Kansas caselaw strongly warns prosecutors to avoid providing the jury with the prosecutor's personal assessment of a criminal defendant's credibility. Although prosecutors may point out inconsistencies in a criminal defendant's testimony and highlight evidence reflecting poorly on a defendant's credibility, our Supreme Court has found that accusing the defendant of lying or calling them a liar is “unquestionably outside the wide latitude allowed in discussing the evidence.” State v. Elnicki, 279 Kan. 47, 63, 105 P.3d 1222 (2005); State v. Akins, 298 Kan. 592, 608, 315 P.3d 868 (2014). The prohibition is not so much characterizing the defendant as a liar as offering the prosecutor's personal view of the defendant's credibility, which occurs when a prosecutor uses a label such as liar, “or the term's alleged euphemisms,” to refer to the defendant. Elnicki, 279 Kan. at 63-64.
“[W]hen a defendant presents a version of events that runs counter to the State's theory of what happened, prosecutors almost necessarily imply that the defendant is lying. What is clearly prohibited is a prosecutor expressing the personal opinion that the defendant is not telling the truth.” State v. Boatright, 320 Kan. 385, 394, 568 P.3d 865 (2025).
Here, the prosecutor repeated the “word [the State] can't use” and referred to Stebens as “dishonest[ ].” In doing so, the prosecutor stepped over the line of highlighting evidence reflecting poorly on Stebens’ credibility and squarely into the realm of expressing her opinion that Stebens was, in fact, lying. The prosecutor could have emphasized the same evidence without directly stating that Stebens was dishonest, but instead improperly exceeded the scope of permissible argument by clearly and repeatedly referencing the “word the State is not ever supposed to use.” This was, in our view and as highlighted by our Supreme Court in Elnicki, an error.
Harmlessness
Although we conclude that the State's rebuttal argument was improper for openly attacking Stebens’ credibility, we must consider whether this error undermined Stebens’ ability to obtain a fair trial.
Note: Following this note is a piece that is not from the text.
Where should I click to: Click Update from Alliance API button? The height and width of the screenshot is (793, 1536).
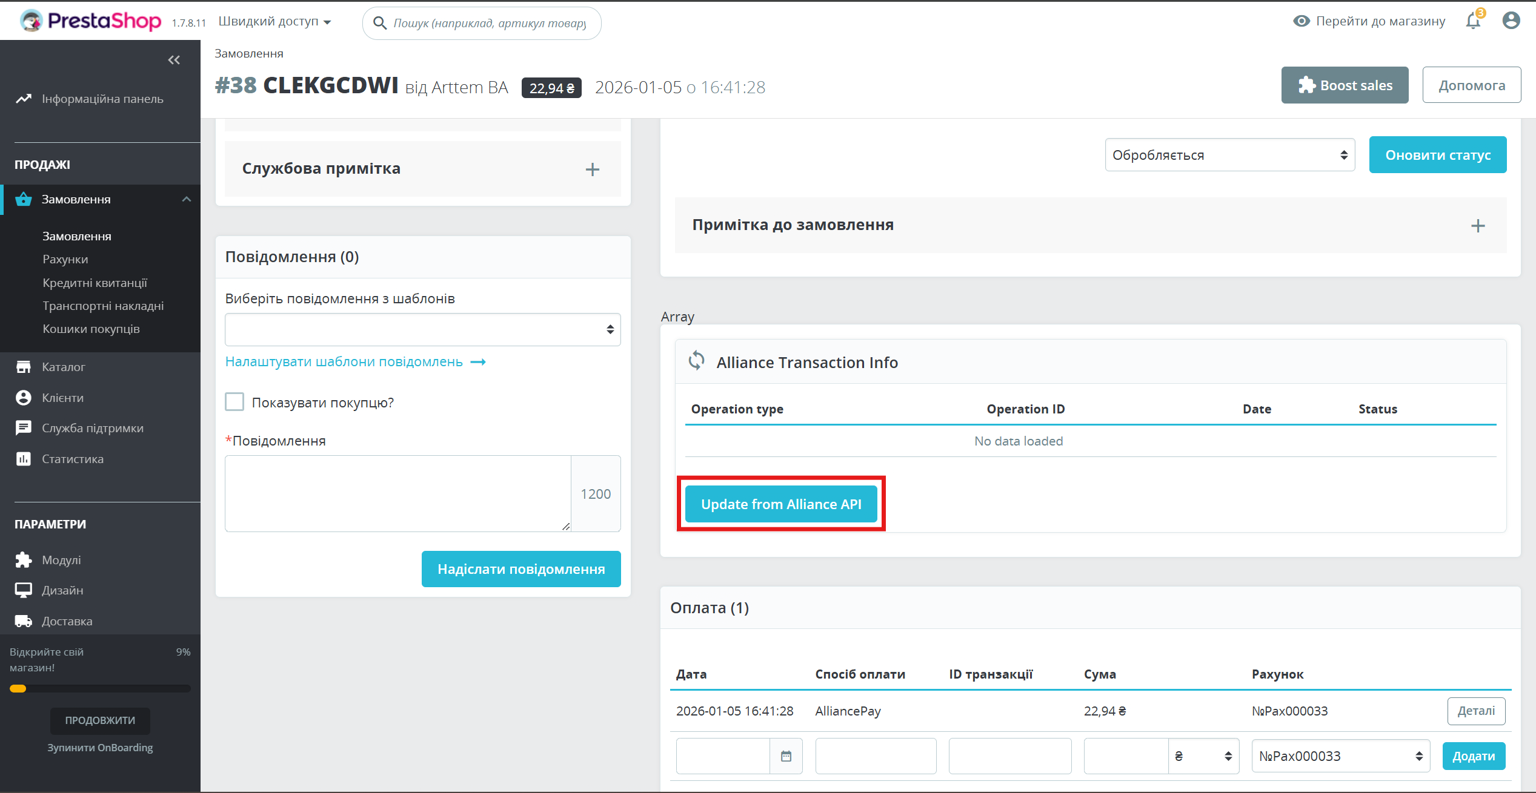[781, 504]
In assessing prejudice, we assess the context in which the prosecutor's comments were made. The two untruths alleged by the prosecutor were Stebens’ discussion of the earnest money for a home in Texas and his alleged infidelity during he and Carrie's relationship. Because Carrie's version of this exchange of money was uncontroverted at trial, there is no realistic possibility that the jury would have reached a different interpretation of Stebens’ fraudulent conduct in obtaining $8,700 from Carrie. Additionally, both the home in Texas and the alleged infidelity were tangential issues in the case, not directly relevant to any of the charged crimes, and both were essentially established by Stebens’ own admissions in the text message exchanges.
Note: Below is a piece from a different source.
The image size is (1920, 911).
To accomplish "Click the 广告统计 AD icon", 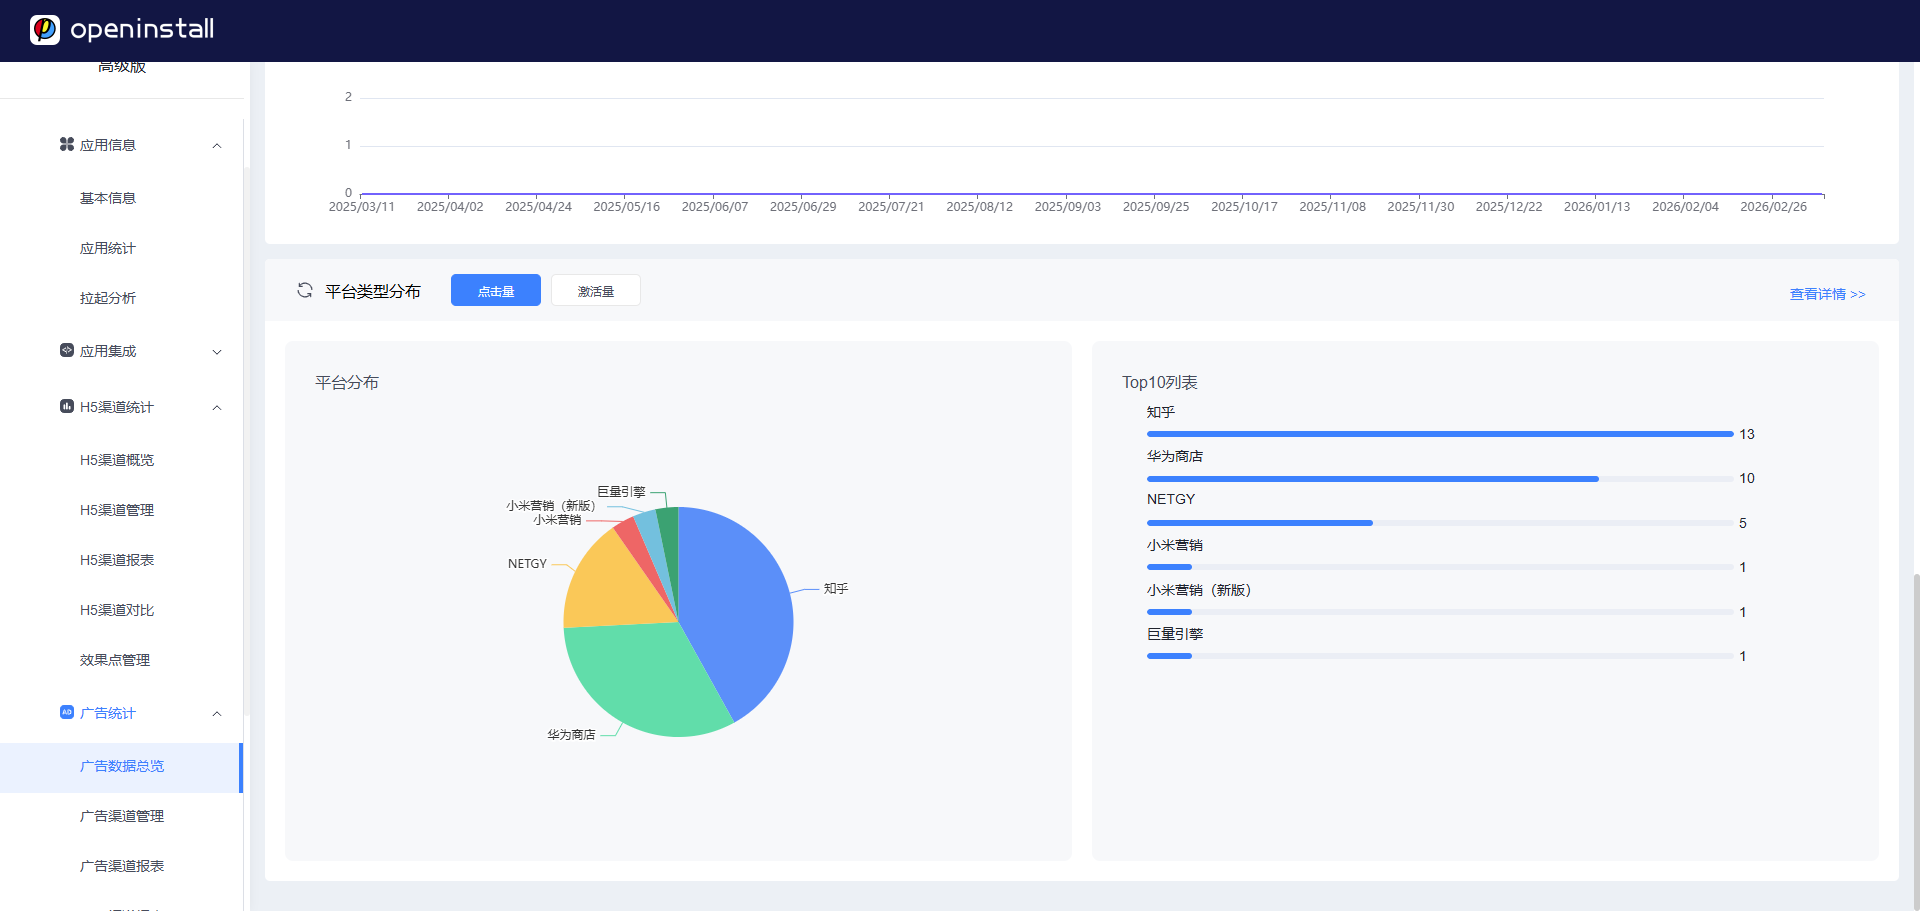I will [67, 713].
In light of the evidence through admitted text messages and evidence of Stebens’ attempts to get money from Carrie, first by telling her he was moving to Texas and then by blackmailing her—which was fully admitted by defense counsel in closing—the State's comments regarding Stebens’ claimed lies to Carrie were not so egregious that the comments improperly swayed the jury's deliberations. In other words, we can conclude beyond a reasonable doubt that, if the State had made none of its comments in rebuttal the verdicts would have remained the same. Omitting the State's comments about the evidence would do nothing to omit the evidence from the jury's consideration during deliberations.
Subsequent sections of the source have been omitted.